They might have never imagined the experiences they were to undergo

Discussion in 'English Only' started by Magg, Sep 22, 2005.

  1. Magg Senior Member

    Spain / Spanish
    Hi all,

    Considering the following (a creation of mine):

    They might have never imagined the experiences they were to undergo when they first left the town in quest of adventure.

    1. Would you replace 'might' with 'could'?

    2. ...they were to undergo... or ... they were going to undergo...

    3. If I were asked to change 'to undergo' for 'to come over', would the sentence go like this?:

    They might have never imagined the experiences to come over them when they first left the town in quest of adventure.

  2. Gordonedi

    Gordonedi Senior Member

    UK (Scotland) English
    Hello, Magg !
  3. GenJen54

    GenJen54 Senior Member

    Downright Pleasant, USA
    USA - English
    I believe the same is true in AE. I have never heard of someone being "come over" by experiences.

    I have heard of someone being "overcome" by emotions, or that emotions came over, or "overcame" them. The meaning here is that they were suddenly overwhelmed by emotion.
  4. Magg Senior Member

    Spain / Spanish

    First of all thanks for your long and explanatory reply.

    Actually, I wanted to use 'to come over' in the way I recently learnt from a reading comprehension activity. The story dealt with a teenager who had had a fight with another guy and had become withdrawn since then, and his mother didn't know what had come over him.
    That´s why I tried to use it that way.

    I like your suggestion about changing the order, even using 'as'.

    As for the word 'first', I think you´re right. It does not add extra information. It does no role in the sentence. Maybe I didn´t express myself properly; maybe I could have used 'finally' instead.

    BTW, I´m sorry to tell you that the sentence doesn´t belong to a story. I´m just learning new vocabulary, and I try to put it in use by creating sentences and situations other than the ones in which it appeared so that I get used to it. That´s why.

    Many thanks,
    Magg :)
  5. Gordonedi

    Gordonedi Senior Member

    UK (Scotland) English
    It is interesting to consider whether the sentence is written as they set out from the town or after they have encountered their experiences. That might make the word "first" appropriate after all, especially if looking back.
  6. cuchuflete

    cuchuflete Senior Member

    Maine, EEUU
    Hola Magg,

    There is something else about the sentence which is bothering me...but then I'm easily bothered by long sentences..

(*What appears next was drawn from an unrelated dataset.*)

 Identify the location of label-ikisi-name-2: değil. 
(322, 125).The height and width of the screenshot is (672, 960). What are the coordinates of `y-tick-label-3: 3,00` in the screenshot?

    They might have never imagined
    the experiences they were to undergo when they first left the town in quest of adventure.

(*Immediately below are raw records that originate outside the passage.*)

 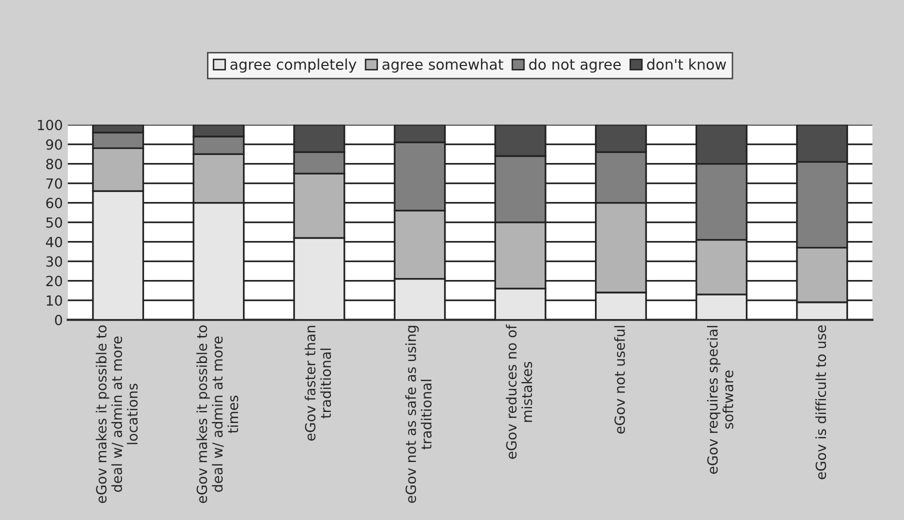 What do you see at coordinates (443, 66) in the screenshot?
I see `legend-label: agree somewhat` at bounding box center [443, 66].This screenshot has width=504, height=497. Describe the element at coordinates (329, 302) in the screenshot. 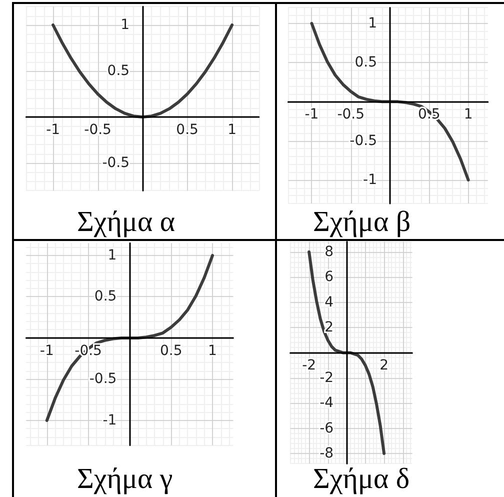

I see `y-tick-label: 4` at that location. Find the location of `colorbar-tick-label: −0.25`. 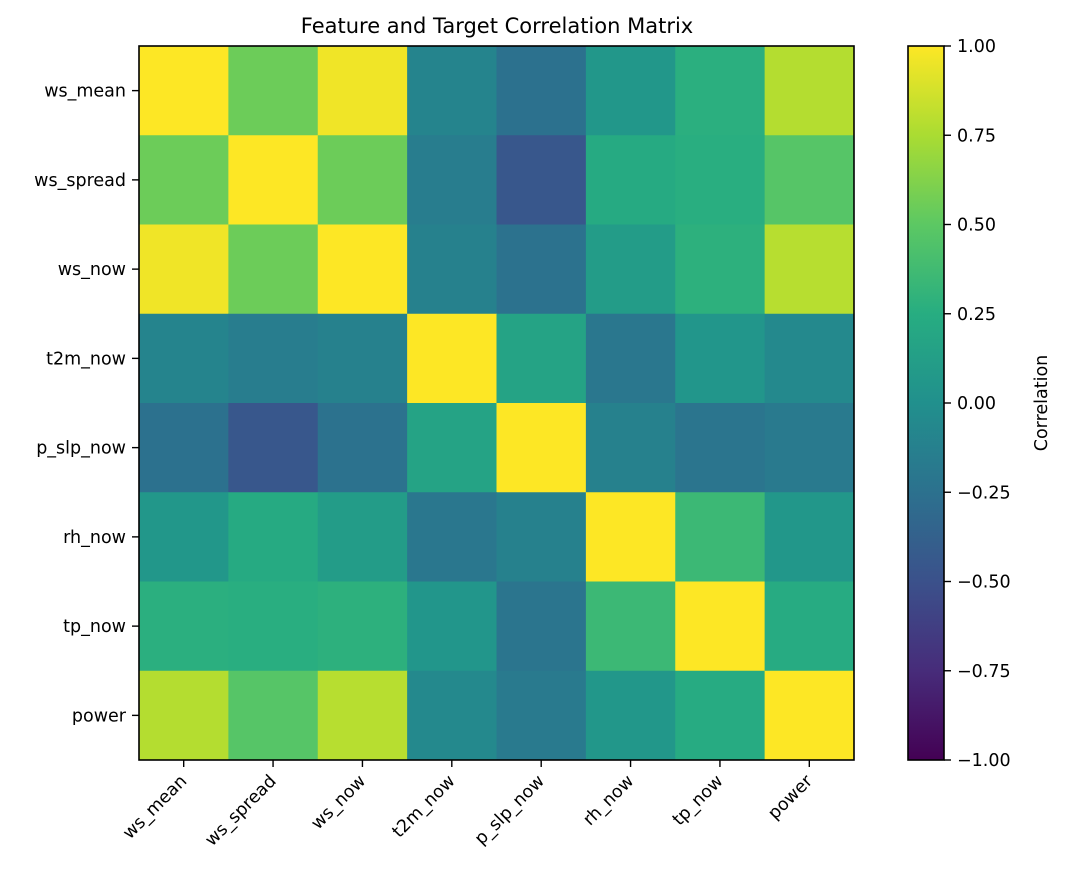

colorbar-tick-label: −0.25 is located at coordinates (984, 493).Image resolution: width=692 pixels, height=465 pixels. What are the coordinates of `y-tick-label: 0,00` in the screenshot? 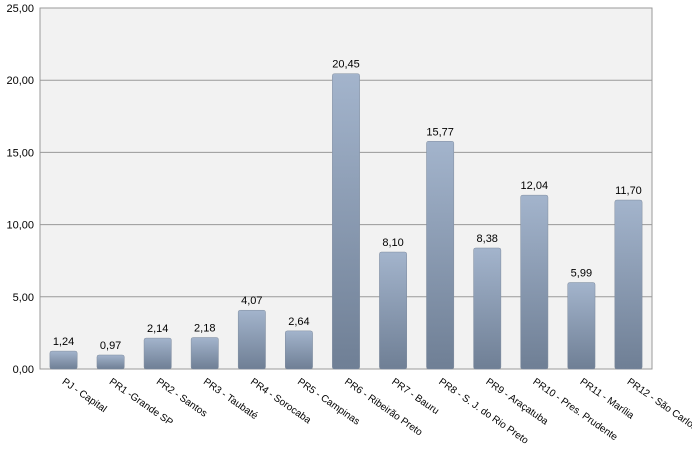 It's located at (24, 370).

    What if you were to change it slightly...

    They might never have imagined...

    I cannot give you any grammatical reason for this, but it sounds more natural to me with this word order.

    Un saludo,
  7. Eugens

    Eugens Senior Member

    Argentina Spanish
    Hi! :) Isn't the reason why that reorder sounds more natural that "never" is making the sentence negative and thus, it is fulfilling the same function of a "not"? Like this:

    They might not have imagined= They mightn't have imagined

    But if you say "They might have never imagined...", it is like saying:

    "They might have not imagined"

    Which is not very natural because it would be like saying:

    "They might haven't imagined"--> And I think you can't put a "haven't" after a modal verb, can you? :confused:
    I think that, if they appear in a sentence, the "not" and the "never" have a fixed position immediately after the modal verb.

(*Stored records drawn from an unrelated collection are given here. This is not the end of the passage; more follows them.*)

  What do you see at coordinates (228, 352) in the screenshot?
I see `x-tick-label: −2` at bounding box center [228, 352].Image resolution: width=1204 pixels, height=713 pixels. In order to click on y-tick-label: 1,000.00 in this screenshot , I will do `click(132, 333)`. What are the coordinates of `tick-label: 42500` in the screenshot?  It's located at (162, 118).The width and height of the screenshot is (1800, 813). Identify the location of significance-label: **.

    Please correct anything I have written wrong! :)
  8. panjandrum

    panjandrum Occasional Moderator

    Belfast, Ireland
    English-Ireland (top end)
    "... first left the town in quest of adventure."
    I would prefer to say:
    "... first left the town in search of adventure."
    or if quest is a word you want to used, perhaps:
    "... first left the town on a quest for adventure."
  9. foxfirebrand

    foxfirebrand Senior Member

    The Northern Rockies
    Southern AE greatly modified by a 1st-generation Scottish-American mother, and growing up abroad.
    I was bemused by the impulse behind some of the editorial suggestions, to make the sentence more exotic or archaic. "Might never have" instead of "might have never," and "adventures" for "experiences"-- even "quest," for cryin out loud.

    I think this was drawn out by the magnetism of "they were to undergo," which is an archaic, indelibly cobwebby formation. It's not only a relic of the dreaded subjunctive, but it comes from the darkest least-swept corner of that attic that is/was the subjunctive in English-- it's a form of future subjunctive. The concept being, "that which is to be done." The subjunctive overlays futurity with connotations of the imperative. Something that "is to be done" in effect must be done. You can't imagine (or should I say "can little imagine") the "adventures you are to undergo" because you aren't privy to what is destined, in a sense what is already "written."

    If you use the conditional in the sense that implies futurity, "the things they would undergo," you are being more modern, and futurity is a concept more tinged with contingency than inevitability. You can't go in "quest" of what might happen. But this sentence about striking out into the Future had the trappings of an older world, a more mythic mindset-- and more venerable language forms. And this came out in the editorial suggestions.